WORK ORDER: Your answer must be an exact copy of all the entries.

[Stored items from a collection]
--- START ---

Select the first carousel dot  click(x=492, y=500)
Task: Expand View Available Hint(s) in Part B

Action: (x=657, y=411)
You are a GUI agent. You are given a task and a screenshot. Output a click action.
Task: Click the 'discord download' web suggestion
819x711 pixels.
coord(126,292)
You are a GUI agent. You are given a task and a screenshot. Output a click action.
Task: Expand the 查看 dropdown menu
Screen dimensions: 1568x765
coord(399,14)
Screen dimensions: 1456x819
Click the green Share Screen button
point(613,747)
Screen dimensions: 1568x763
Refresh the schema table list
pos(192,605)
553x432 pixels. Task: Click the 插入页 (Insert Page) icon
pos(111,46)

--- END ---

ANSWER SECTION:
Select the first carousel dot  click(x=492, y=500)
Task: Expand View Available Hint(s) in Part B

Action: (x=657, y=411)
You are a GUI agent. You are given a task and a screenshot. Output a click action.
Task: Click the 'discord download' web suggestion
819x711 pixels.
coord(126,292)
You are a GUI agent. You are given a task and a screenshot. Output a click action.
Task: Expand the 查看 dropdown menu
Screen dimensions: 1568x765
coord(399,14)
Screen dimensions: 1456x819
Click the green Share Screen button
point(613,747)
Screen dimensions: 1568x763
Refresh the schema table list
pos(192,605)
553x432 pixels. Task: Click the 插入页 (Insert Page) icon
pos(111,46)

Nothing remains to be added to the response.